The probate court found that the bequest of the "home place" to De Etta carried with it by implication a bequest of the personal property located within it. [5] "[A] devise or bequest may arise by implication. To warrant the court in so declaring there must be something more than conjecture. The probability of an intention to make the gift implied must appear to be so strong that an intention contrary to that imputed to the testator cannot be supposed to have existed in his mind." (Estate of Franck, 190 Cal. 28, 31-32 [210 P. 417].) [4b] In most jurisdictions, "[a] general gift of a house does not pass its furniture or other contents." (4 Page on Wills, Description of Property § 33.29; Note: Devise of House, 29 A.L.R.3d 574, 587-589.) Counsel for the parties have not cited us to any California precedent dealing directly with the applicability in this state of the rule of other jurisdictions. Our own research has disclosed only language in Estate of Ottoveggio, 62 Cal. App. 2d 880, 883 [145 P.2d 700]. There the Court of Appeal states: "'In the absence of anything in the will showing a contrary intention, a devise of a designated house, place, or tract, does not include personal property in the house or elsewhere on the land.'"

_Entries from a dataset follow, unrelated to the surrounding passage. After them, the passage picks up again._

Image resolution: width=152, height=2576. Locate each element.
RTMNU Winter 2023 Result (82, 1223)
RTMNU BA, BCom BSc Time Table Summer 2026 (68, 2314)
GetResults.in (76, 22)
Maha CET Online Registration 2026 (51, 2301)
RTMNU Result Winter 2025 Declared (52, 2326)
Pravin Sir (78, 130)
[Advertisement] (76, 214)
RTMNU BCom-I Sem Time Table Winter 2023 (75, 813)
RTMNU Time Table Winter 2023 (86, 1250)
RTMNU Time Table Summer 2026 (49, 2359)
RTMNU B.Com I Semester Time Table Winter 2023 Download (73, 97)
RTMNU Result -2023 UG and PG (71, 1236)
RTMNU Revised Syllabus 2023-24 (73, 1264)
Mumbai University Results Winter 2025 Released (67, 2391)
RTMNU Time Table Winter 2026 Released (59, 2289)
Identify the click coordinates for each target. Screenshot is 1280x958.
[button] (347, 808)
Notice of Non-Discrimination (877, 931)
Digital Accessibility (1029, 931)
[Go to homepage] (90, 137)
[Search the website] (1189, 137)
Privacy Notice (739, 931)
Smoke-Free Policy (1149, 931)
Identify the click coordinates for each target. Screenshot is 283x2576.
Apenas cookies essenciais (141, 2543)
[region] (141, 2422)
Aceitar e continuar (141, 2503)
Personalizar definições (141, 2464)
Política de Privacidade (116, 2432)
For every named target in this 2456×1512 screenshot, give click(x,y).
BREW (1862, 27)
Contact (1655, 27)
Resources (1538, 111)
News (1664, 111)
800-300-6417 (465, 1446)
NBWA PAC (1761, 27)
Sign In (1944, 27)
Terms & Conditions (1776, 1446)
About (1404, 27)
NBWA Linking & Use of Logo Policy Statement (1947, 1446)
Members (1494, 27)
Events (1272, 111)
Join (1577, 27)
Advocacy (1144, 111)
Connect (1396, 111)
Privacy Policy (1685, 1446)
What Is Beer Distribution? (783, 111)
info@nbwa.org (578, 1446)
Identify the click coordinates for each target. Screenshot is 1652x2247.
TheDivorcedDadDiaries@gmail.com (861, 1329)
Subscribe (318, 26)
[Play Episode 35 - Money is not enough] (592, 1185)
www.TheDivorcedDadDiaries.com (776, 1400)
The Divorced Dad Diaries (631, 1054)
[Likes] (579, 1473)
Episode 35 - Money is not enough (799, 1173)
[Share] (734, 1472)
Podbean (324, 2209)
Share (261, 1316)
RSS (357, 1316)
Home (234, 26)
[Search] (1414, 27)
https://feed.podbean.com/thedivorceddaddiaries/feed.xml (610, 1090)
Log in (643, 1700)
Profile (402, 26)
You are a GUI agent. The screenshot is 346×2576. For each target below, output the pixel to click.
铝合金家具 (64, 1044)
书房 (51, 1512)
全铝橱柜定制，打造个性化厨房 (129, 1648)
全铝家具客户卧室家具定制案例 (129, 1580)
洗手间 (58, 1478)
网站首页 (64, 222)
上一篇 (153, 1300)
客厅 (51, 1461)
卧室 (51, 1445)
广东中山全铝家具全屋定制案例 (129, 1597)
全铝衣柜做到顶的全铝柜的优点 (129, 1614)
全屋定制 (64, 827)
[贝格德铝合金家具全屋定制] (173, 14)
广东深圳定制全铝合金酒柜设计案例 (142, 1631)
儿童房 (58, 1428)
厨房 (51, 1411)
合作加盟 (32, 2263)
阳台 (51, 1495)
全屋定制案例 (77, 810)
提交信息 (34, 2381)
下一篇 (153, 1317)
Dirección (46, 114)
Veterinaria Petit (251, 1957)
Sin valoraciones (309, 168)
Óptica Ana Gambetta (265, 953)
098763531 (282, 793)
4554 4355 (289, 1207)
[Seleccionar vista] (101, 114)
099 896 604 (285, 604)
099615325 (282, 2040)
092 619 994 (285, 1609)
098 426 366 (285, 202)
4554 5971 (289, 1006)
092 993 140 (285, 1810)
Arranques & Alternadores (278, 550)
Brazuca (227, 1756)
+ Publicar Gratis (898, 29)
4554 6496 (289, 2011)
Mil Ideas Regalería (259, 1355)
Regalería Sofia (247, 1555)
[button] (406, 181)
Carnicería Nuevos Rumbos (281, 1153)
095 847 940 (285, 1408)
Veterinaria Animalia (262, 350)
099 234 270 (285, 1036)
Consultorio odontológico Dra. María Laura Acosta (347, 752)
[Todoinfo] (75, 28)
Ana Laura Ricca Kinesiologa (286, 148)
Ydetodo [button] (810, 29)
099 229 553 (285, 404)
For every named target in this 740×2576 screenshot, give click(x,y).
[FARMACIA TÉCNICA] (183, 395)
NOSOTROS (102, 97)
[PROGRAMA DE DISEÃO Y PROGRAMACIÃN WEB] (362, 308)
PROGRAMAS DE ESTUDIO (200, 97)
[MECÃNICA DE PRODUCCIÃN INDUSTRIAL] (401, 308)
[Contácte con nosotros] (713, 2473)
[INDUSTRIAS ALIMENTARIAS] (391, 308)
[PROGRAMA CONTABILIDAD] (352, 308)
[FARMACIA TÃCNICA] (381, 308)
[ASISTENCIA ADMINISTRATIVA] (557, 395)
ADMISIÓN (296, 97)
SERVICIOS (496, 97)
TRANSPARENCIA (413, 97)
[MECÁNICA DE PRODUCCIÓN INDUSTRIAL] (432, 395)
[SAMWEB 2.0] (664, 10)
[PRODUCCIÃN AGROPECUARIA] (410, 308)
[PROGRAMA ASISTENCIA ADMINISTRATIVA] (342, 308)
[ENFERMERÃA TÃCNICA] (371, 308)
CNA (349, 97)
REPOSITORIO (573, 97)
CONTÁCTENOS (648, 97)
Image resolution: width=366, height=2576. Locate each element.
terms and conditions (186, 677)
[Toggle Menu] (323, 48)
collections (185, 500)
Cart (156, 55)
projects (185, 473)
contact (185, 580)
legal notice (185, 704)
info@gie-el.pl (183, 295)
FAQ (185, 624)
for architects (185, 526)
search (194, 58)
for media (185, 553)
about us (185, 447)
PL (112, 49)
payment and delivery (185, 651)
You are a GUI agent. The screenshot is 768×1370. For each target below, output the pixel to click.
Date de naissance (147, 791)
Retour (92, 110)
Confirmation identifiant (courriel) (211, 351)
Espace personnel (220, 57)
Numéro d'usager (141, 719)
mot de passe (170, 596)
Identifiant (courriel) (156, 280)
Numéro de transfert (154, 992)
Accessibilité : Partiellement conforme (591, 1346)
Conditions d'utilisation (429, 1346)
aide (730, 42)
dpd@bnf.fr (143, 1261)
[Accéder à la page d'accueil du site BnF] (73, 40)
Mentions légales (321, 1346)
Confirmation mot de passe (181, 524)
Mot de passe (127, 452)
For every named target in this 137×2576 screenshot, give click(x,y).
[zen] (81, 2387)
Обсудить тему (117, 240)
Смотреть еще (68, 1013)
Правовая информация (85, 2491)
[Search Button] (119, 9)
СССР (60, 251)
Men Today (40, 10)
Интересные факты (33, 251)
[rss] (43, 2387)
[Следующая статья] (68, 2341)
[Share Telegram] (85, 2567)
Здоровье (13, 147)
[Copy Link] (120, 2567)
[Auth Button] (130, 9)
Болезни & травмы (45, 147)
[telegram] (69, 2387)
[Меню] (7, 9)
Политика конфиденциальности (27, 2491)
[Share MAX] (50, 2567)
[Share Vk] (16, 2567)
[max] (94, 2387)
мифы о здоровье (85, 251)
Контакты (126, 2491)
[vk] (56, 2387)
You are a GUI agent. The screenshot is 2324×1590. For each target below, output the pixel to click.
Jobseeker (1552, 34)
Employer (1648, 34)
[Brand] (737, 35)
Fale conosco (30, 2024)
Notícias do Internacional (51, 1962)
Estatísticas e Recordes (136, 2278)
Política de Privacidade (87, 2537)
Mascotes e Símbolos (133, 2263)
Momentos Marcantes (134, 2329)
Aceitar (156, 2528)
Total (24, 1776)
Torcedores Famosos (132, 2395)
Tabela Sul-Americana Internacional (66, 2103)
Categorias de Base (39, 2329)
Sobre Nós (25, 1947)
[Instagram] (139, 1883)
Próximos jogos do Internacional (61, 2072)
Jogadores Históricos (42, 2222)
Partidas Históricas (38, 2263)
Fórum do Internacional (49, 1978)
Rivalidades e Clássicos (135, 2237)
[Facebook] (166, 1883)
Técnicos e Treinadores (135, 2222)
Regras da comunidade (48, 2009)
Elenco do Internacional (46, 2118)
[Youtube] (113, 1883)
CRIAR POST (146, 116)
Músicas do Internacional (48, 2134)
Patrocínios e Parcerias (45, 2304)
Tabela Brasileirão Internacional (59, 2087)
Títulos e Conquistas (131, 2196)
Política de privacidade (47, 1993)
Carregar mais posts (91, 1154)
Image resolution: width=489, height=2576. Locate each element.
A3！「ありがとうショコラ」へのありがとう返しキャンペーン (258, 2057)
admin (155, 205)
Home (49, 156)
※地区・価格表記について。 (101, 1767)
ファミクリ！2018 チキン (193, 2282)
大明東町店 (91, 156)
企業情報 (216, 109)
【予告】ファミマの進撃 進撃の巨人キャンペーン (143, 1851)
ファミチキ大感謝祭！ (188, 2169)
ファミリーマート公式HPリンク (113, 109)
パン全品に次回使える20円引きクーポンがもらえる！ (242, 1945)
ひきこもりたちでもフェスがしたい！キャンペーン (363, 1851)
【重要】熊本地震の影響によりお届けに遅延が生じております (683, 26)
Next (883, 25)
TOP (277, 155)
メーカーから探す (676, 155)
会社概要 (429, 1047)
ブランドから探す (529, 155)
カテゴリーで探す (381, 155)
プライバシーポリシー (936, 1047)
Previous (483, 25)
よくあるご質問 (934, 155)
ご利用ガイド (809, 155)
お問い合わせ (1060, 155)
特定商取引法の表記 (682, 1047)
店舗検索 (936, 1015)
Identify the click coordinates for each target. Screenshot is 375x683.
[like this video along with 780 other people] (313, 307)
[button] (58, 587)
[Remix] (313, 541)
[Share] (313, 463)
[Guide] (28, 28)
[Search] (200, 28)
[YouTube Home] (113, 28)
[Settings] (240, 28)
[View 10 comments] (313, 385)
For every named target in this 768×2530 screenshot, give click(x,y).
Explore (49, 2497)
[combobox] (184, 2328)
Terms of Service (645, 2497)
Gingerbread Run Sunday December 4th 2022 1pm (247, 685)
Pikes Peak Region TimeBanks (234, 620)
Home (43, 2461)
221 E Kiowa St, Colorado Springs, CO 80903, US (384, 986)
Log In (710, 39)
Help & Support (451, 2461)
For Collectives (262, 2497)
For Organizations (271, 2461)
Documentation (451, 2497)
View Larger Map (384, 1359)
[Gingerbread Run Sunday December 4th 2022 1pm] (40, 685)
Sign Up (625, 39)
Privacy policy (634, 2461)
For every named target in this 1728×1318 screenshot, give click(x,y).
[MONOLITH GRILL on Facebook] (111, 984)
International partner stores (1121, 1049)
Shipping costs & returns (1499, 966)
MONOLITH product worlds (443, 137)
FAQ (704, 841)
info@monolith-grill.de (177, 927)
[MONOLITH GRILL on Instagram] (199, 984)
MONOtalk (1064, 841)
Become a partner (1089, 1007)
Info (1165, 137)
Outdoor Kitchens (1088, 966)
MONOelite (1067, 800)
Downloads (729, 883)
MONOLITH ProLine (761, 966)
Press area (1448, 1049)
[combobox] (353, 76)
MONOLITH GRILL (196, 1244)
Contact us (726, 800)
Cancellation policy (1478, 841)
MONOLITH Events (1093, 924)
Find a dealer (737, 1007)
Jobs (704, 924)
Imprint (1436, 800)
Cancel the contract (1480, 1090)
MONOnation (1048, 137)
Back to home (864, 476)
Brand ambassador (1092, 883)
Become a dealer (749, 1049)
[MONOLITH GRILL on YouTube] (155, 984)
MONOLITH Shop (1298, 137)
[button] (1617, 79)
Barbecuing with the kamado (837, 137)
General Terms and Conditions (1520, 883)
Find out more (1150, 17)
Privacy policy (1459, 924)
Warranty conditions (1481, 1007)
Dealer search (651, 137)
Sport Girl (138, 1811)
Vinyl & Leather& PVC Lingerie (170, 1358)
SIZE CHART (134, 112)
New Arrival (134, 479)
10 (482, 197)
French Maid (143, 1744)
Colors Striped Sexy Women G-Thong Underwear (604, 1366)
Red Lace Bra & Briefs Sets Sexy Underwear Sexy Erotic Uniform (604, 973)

Here a special circumstance establishes the "contrary intention" -- the intent that the bequest of realty carries with it the personal property contained in it. Where a will devises a home and does not contain a residuary bequest or specific bequest of the home's content, the principle disfavoring bequests by implication conflicts with the liberally applied principle that an ambiguity in a will is to be resolved in favor of a construction that does not result in total or partial intestacy. (7 Witkin, Summary of Cal. Law (8th ed.) Wills and Probate, § 176.) In that situation, the principle of construction to avoid intestacy prevails over [51 Cal. App. 3d 308] that disfavoring implied bequests. (In re Stephan's Will, 199 Misc. 118 [98 N.Y.S.2d 416].)

In the case at bench, the only interpretation of decedent's will which avoids intestacy as to the contents of the "home place" is that which implies a bequest of the content with the devise of the realty. We thus conclude that the probate court was correct in so construing decedent's will.

That portion of the judgment (order) which decrees that De Etta Steres is entitled to "The decedent's home place, the 20 acres on which the home place is situated and the adjacent 20 acres" as more fully described in the order is reversed. The judgment (order) is otherwise affirmed. Appellants to recover their costs on appeal.

Lillie, Acting P. J., and Hanson, J., concurred.